ARCHITECTURAL DETAILS. With the exception of a few purely utilitarian vaulted structures, all Egyptian architecture was based on the principle of the lintel. Artistic splendor depended upon the use of painted and carved pictures, and the decorative treatment of the very simple supports employed. Piers and columns sustained the roofs of such chambers as were too wide for single lintels, and produced, in halls like those of Karnak, of the Ramesseum, or of Denderah, astupendous effect by their height, massiveness, number, and colored decoration. The simplest piers were plain square shafts; others, more elaborate, had lotus stalks and flowers or heads of Hathor carved upon them. The most striking were those against whose front faces were carved colossal figures of Osiris, as at Luxor, Medmet Abou, and Karnak (Fig. 15). The columns, which were seldom over six diameters in height, were treated with greater variety; the shafts, slightly tapering upward, were either round or clustered in section, and usually contracted at the base. The capitals with which they were crowned were usually of one of the five chief types described below. Besides round and clustered shafts, the Middle Empire and a few of the earlier monuments of the New Empire employed polygonal or slightly fluted shafts (see p.11), as at Beni Hassan and Karnak; these had a plain square abacus, with sometimes a cushion-like echinus beneath it. Around plinth served as a base for most of the columns.



CAPITALS. The five chief types of capital were: a, the plain lotus bud, as at Karnak (Great Hall); b, the clustered lotus bud (Beni-Hassan, Karnak, Luxor, Gournah, etc.); c, the campaniform or inverted bell (central aisles at Karnak, Luxor, the Ramesseum); d, the palm-capital, frequent in the later temples; and e, the Hathor-headed, in which heads of Hathor adorn the four faces of a cubical mass surmounted by a model of a shrine (Sedinga, Edfou, Denderah, Esneh). These types were richly embellished and varied by the Ptolemaic architects, who gave a clustered or quatrefoil plan to the bell-capital, or adorned its surface with palm leaves. Afew other forms are met with as exceptions. The first four are shown in Fig.16.
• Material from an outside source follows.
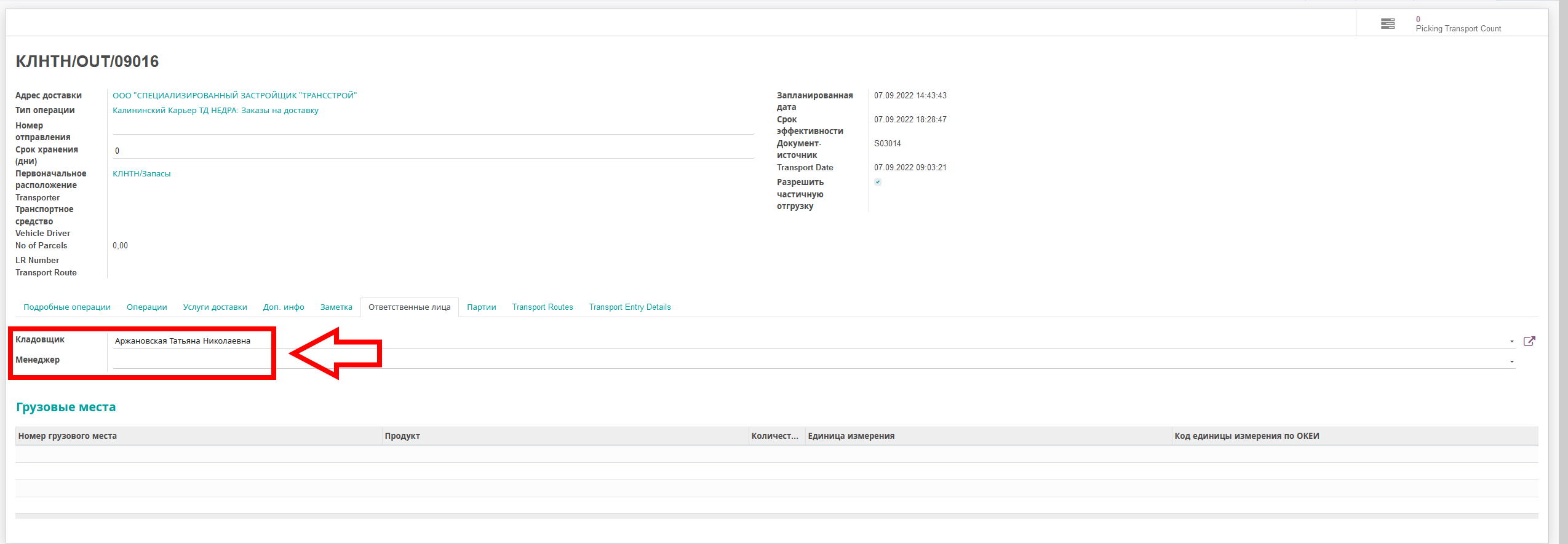Expand the Кладовщик dropdown arrow
Screen dimensions: 1568x544
1511,341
Every part of the column was richly decorated in color. Lotus-leaves or petals swathed the swelling lower part of the shaft, which was elsewhere covered with successive bands of carved pictures and of hieroglyphics. The capital was similarly covered with carved and painted ornament, usually of lotus-flowers or leaves, or alternate stalks of lotus and papyrus.



The lintels were plain and square in section, and often of prodigious size. Where they appeared externally they were crowned with a simple cavetto cornice, its curved surface covered with colored flutings alternating with cartouches of hieroglyphics. Sometimes, especially on the screen walls of the Ptolemaic age, this was surmounted by a cresting of adders or uri in closely serried rank. No other form of cornice or cresting is met with. Mouldings as a means of architectural effect were singularly lacking in Egyptian architecture. The only moulding known is the clustered torus (torus = a convex moulding of semicircular profile), which resembles a bundle of reeds tied together with cords or ribbons. It forms an astragal under the cavetto cornice and runs down the angles of the pylons and walls.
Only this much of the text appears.